* **RECORDS SHOWN**
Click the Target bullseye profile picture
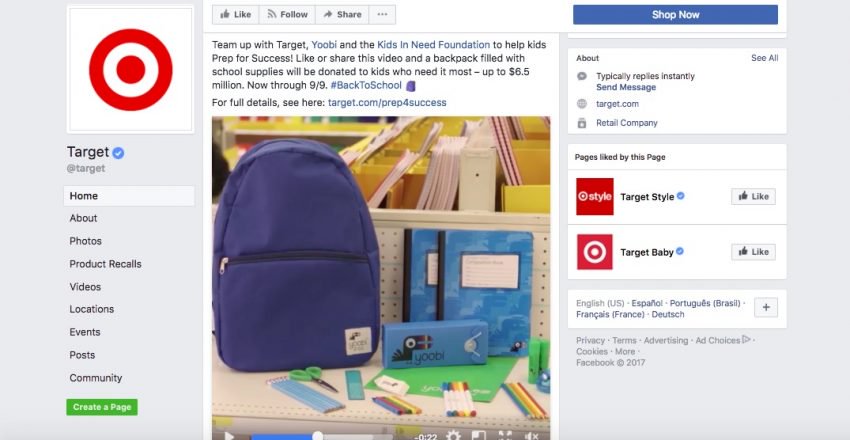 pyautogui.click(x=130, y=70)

--

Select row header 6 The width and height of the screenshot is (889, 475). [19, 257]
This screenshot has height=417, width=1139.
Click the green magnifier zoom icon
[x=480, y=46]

* * *

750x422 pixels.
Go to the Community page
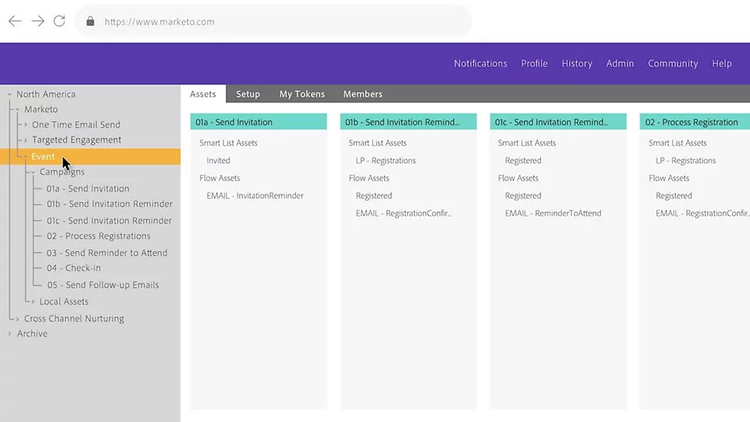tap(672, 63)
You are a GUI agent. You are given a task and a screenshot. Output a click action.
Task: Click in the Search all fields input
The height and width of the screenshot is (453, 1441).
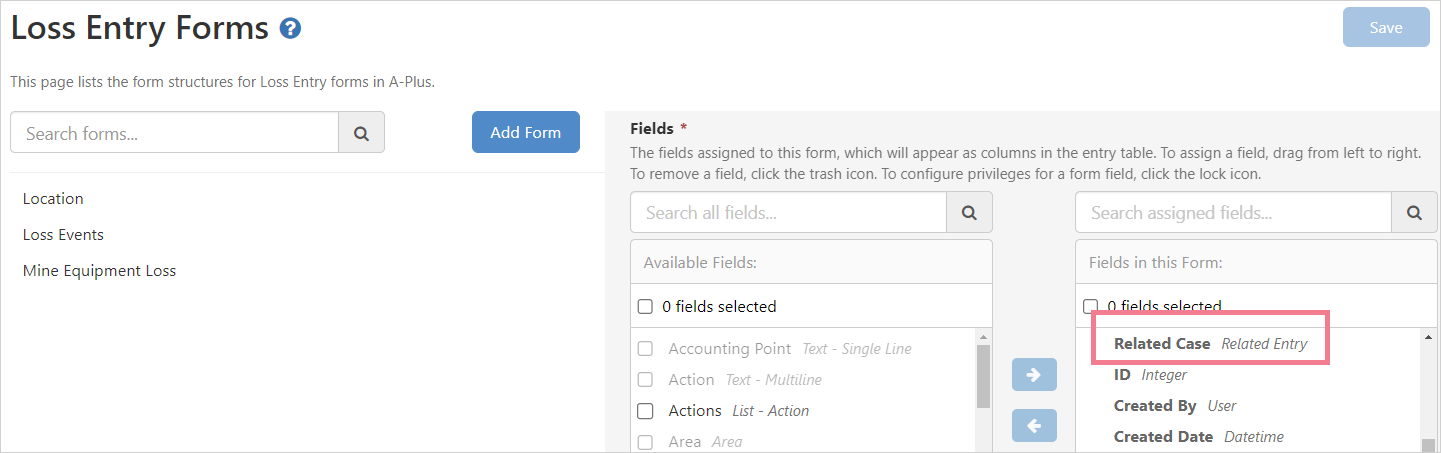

* **YOUR ASSIGNMENT**
Using the records above, filter out every line that lacks the string "width" and copy the rest.

* **EXPECTED OUTPUT**
Select row header 6 The width and height of the screenshot is (889, 475). [19, 257]
This screenshot has height=417, width=1139.
The height and width of the screenshot is (453, 1441).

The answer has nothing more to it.